SLAP Tears

SLAP Tears

What is a SLAP Tear?

The labrum is a cartilage structure that circumferentially attaches to the glenoid (socket) of the shoulder.  It provides a rounding shape to the otherwise flat socket of the shoulder and helps the socket mate with the ball, therefore enhancing stability of the shoulder joint.  SLAP stands for Superior Labrum Anterior to Posterior and therefore this type of tear occurs at the superior (upper) part of the shoulder labrum where the biceps attaches.  

How do these tears occur?

The superior labrum can be damaged by repetitive overuse (overhead athletes, heavy manual labor) or with an acute injury.  Occasionally there is just some mild fraying of this portion of the labrum but more serious tears involve actual detachment of this portion of the labrum from the bony socket.  These tears are common in throwers and can also occur from a fall directly on the shoulder. 

What are the symptoms of a SLAP Tear?

........

__Activity list__:
1. According to the SLAP tears page, why does the labrum enhance the stability of the shoulder joint?
2. Reproduce the SLAP tears page word for word, everything from "What is a SLAP" down to "the biceps attaches.".
3. Answer these questions from the SLAP tears page:
(a) What does SLAP stand for?
(b) Which two examples of repetitive overuse are given as ways the superior labrum can be damaged?
(c) What do the more serious tears involve?

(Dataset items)
........

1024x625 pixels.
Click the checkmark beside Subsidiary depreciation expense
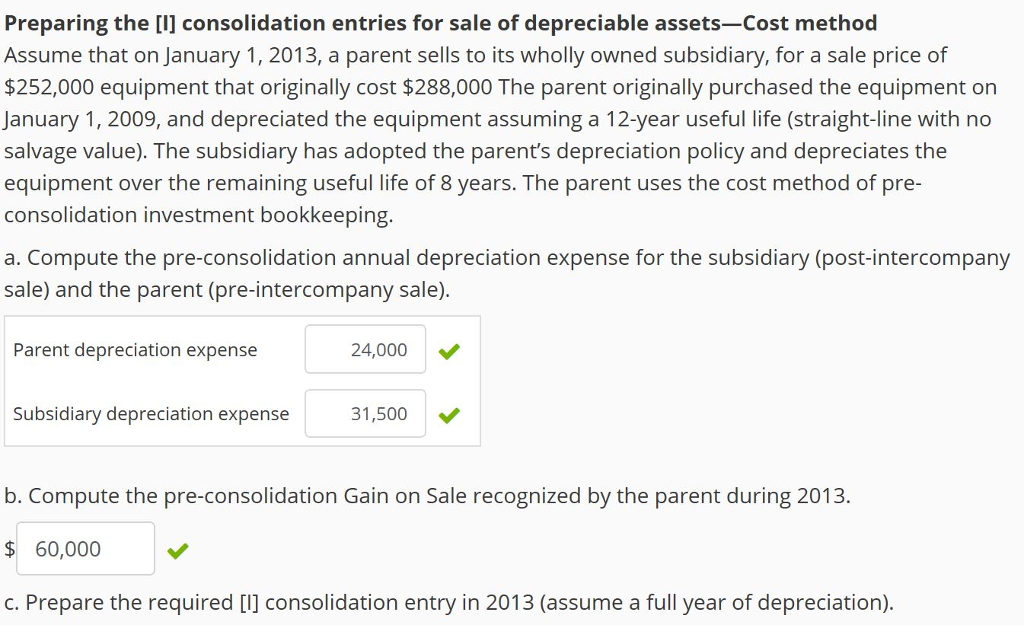click(449, 413)
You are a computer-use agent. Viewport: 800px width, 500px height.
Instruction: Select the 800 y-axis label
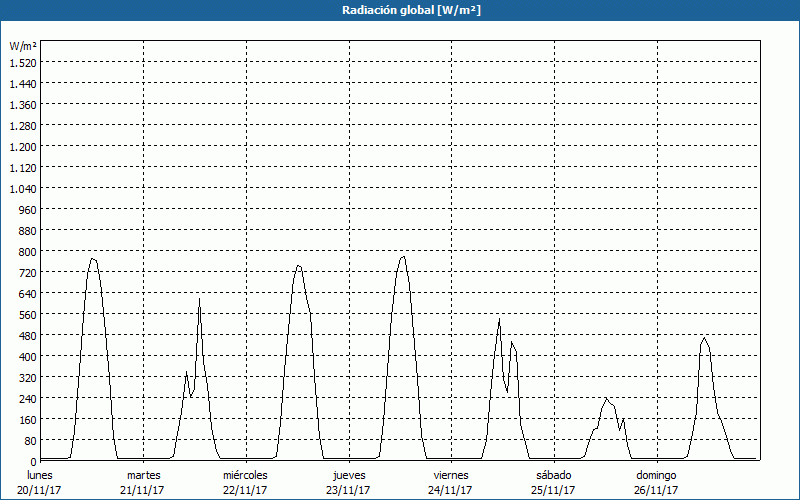[x=26, y=251]
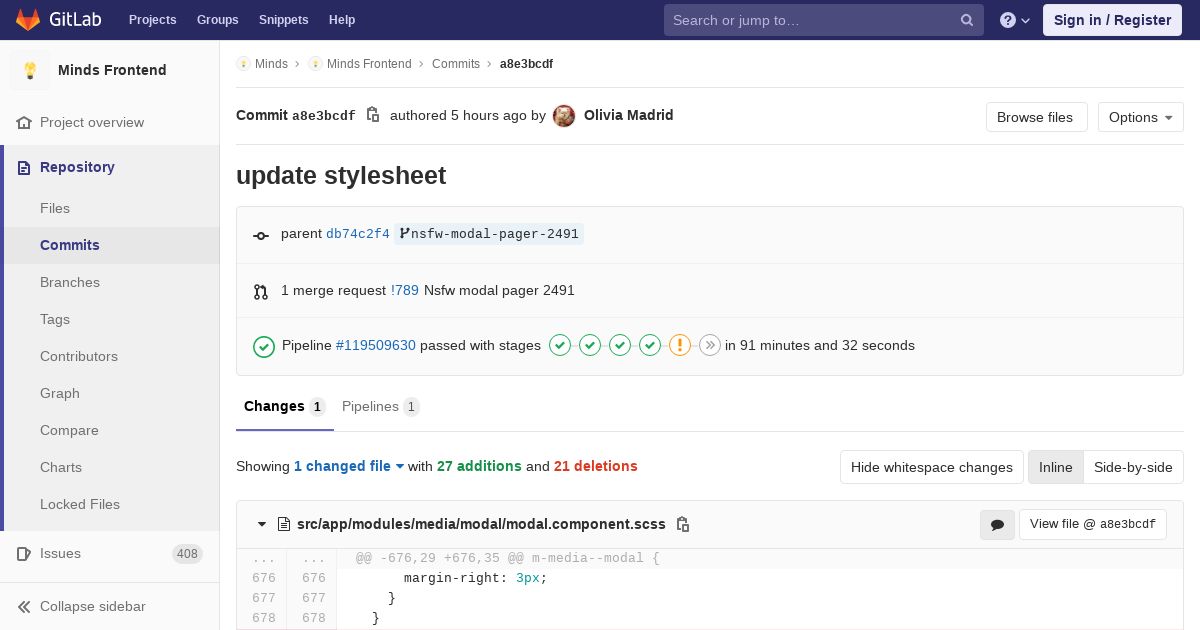The height and width of the screenshot is (630, 1200).
Task: Open the skipped pipeline stage icon
Action: click(710, 345)
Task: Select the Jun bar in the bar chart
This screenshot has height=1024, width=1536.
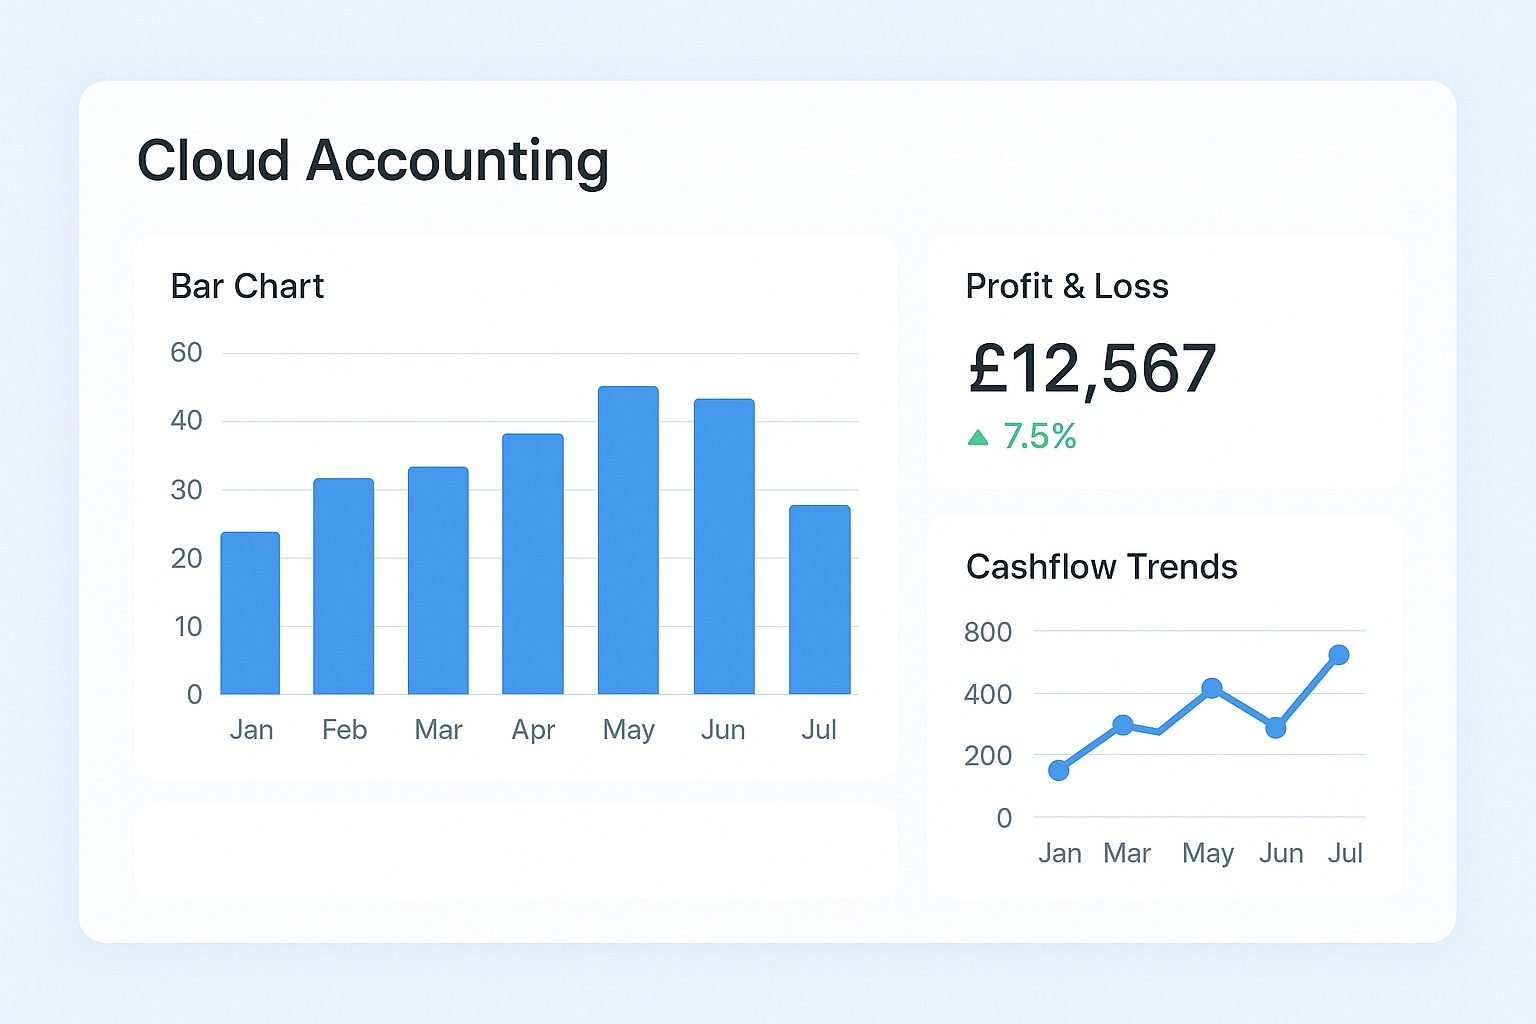Action: pyautogui.click(x=724, y=546)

........

__Task answers__:
1. The labrum gives a rounded shape to the otherwise flat socket of the shoulder. This helps the socket mate with the ball, which enhances the joint's stability.

2.
What is a SLAP Tear?

The labrum is a cartilage structure that circumferentially attaches to the glenoid (socket) of the shoulder.  It provides a rounding shape to the otherwise flat socket of the shoulder and helps the socket mate with the ball, therefore enhancing stability of the shoulder joint.  SLAP stands for Superior Labrum Anterior to Posterior and therefore this type of tear occurs at the superior (upper) part of the shoulder labrum where the biceps attaches.

3.
(a) Superior Labrum Anterior to Posterior.
(b) Overhead athletes and heavy manual labor.
(c) Actual detachment of this portion of the labrum from the bony socket.